### TASKS TO CARRY OUT:
**A.** Update the dissenting opinion from "Brenda D. HARDY, Plaintiff-Appellant, v." up to and including "therefore, I dissent.", writing that passage out again with "reversible error" swapped for "harmful error".
**B.** According to the dissenting opinion, what line of business is Mid-South Packers in?

Brenda D. HARDY, Plaintiff-Appellant, v. CHEMETRON CORPORATION, Defendant-Appellee

GARZA, Circuit Judge,

dissenting:

I concur in Parts I-VI of the majority opinion. I am convinced, however, that it was reversible error for the district court to exclude evidence of defendant’s subsequent remedial measures when it was offered for the purpose of impeachment. From Part VII of the majority opinion, therefore, I dissent.

My analysis of Rule 407 under the circumstances presented in this case requires a somewhat more detailed rendition of the facts than is presented by the majority. Of particular importance to a complete understanding of this case are: 1) an appreciation of the way that the machine which injured Mrs. Hardy worked, and 2) an examination of the testimony of defendant’s expert, Mr. Jeffrey Bookwalter, whose statements repeatedly opened the door to impeachment by evidence of defendant’s subsequent design changes.

I.

Mrs. Hardy’s employer, Mid-South Packers, is in the business of packaging meat products. The paper cutter that injured the plaintiff in this case is a component of a larger bacon slicing and packaging operation at Mid-South. It works basically as follows: Large slabs of bacon are sliced up into thin strips by a circular rotating slicing knife. The strips fall onto a sheet of wax paper that moves approximately ten feet “upstream” on a conveyor belt. The belt, the bacon strips, and the wax paper pass beneath a second blade, a circular rotating paper-cutting knife, which is regulated to cut at intervals, leaving the desired number of bacon strips on an appropriately sized sheet of wax paper.

### DATA:
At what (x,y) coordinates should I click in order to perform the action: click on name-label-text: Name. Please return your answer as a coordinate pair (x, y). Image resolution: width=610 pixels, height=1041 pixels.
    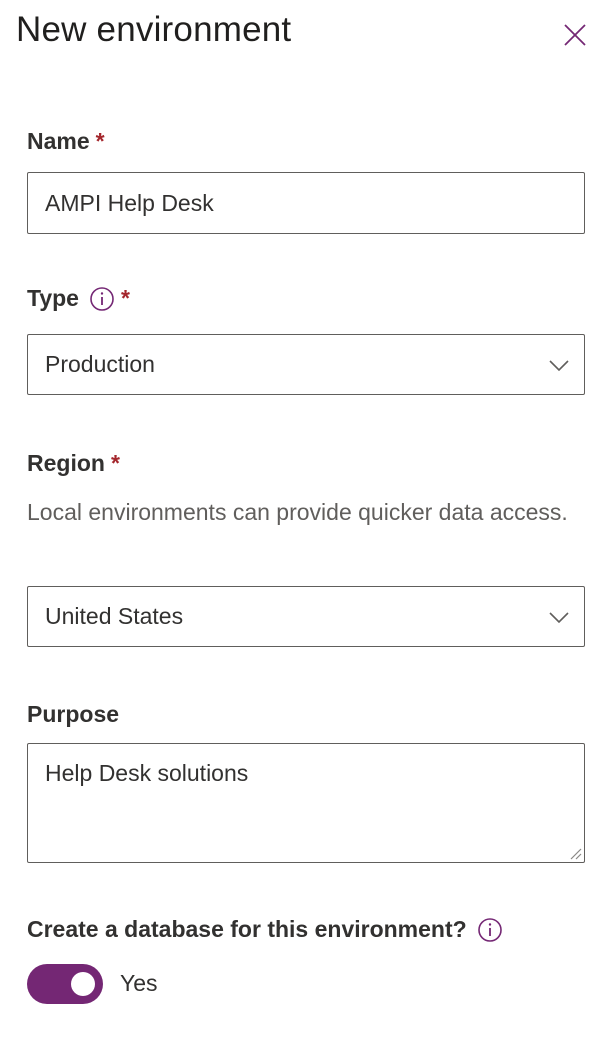
    Looking at the image, I should click on (58, 141).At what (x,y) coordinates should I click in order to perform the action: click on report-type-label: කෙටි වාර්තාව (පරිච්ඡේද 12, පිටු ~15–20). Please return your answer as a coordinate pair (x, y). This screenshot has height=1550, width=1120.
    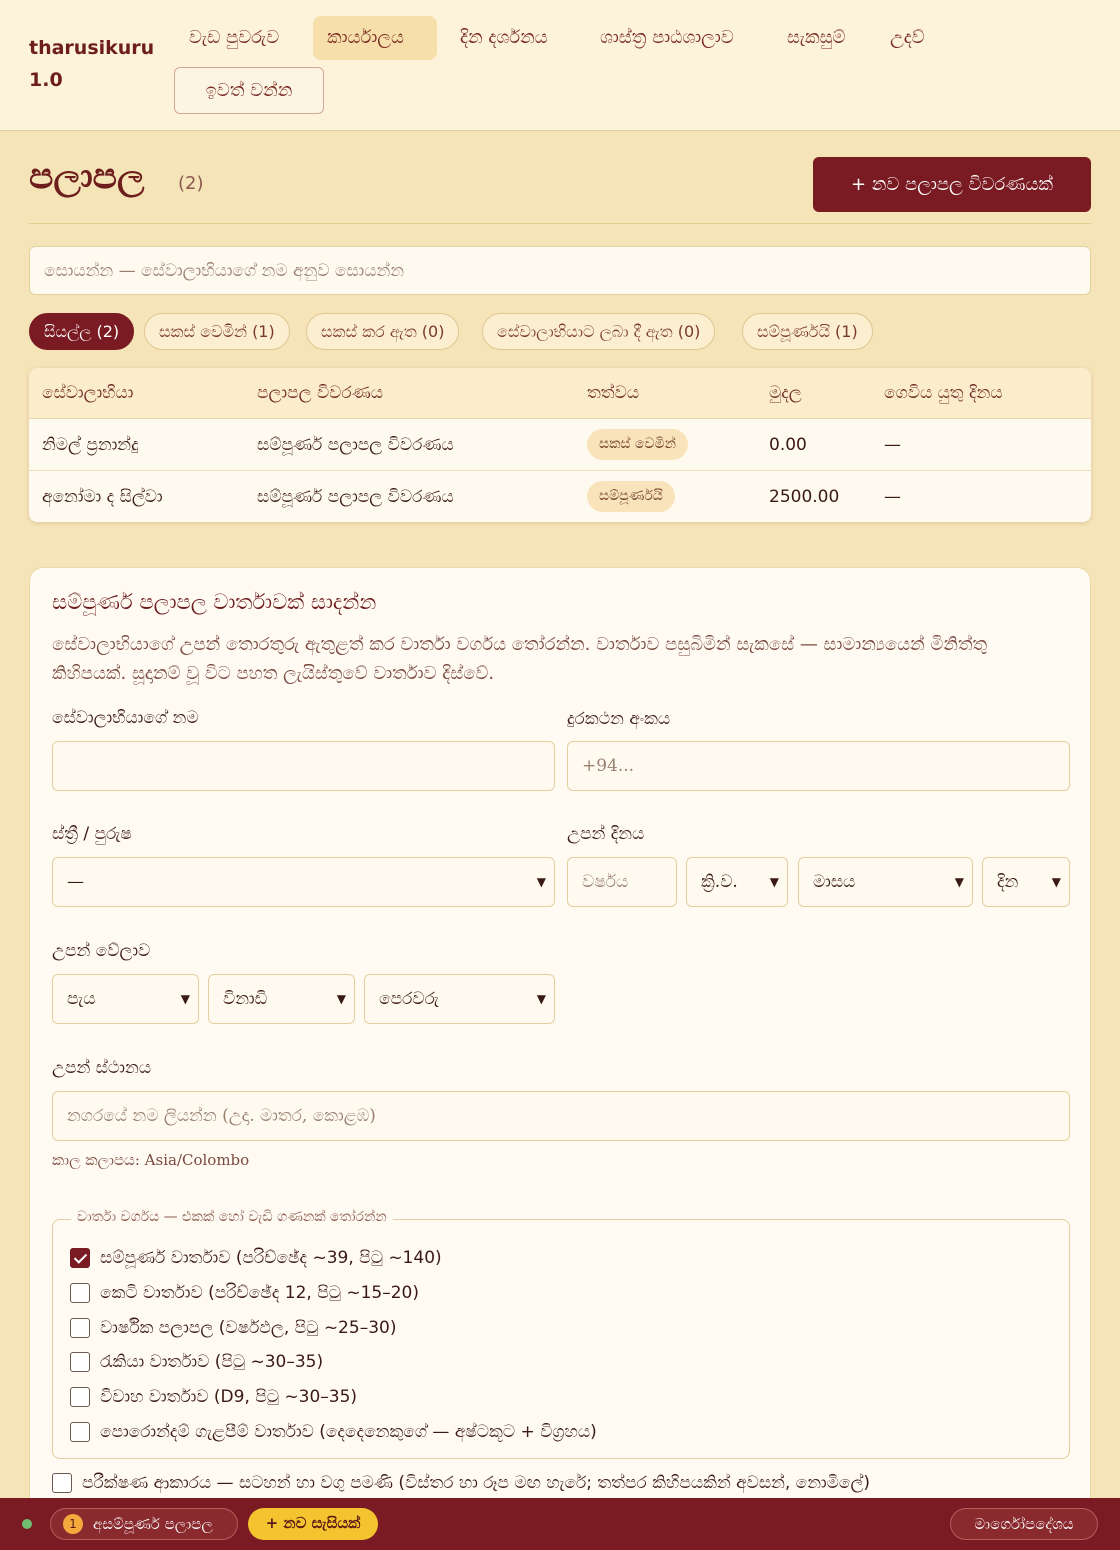
    Looking at the image, I should click on (260, 1293).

### TASK SOLUTIONS:
**A.**
Brenda D. HARDY, Plaintiff-Appellant, v. CHEMETRON CORPORATION, Defendant-Appellee

GARZA, Circuit Judge,

dissenting:

I concur in Parts I-VI of the majority opinion. I am convinced, however, that it was harmful error for the district court to exclude evidence of defendant’s subsequent remedial measures when it was offered for the purpose of impeachment. From Part VII of the majority opinion, therefore, I dissent.

**B.** Packaging meat products.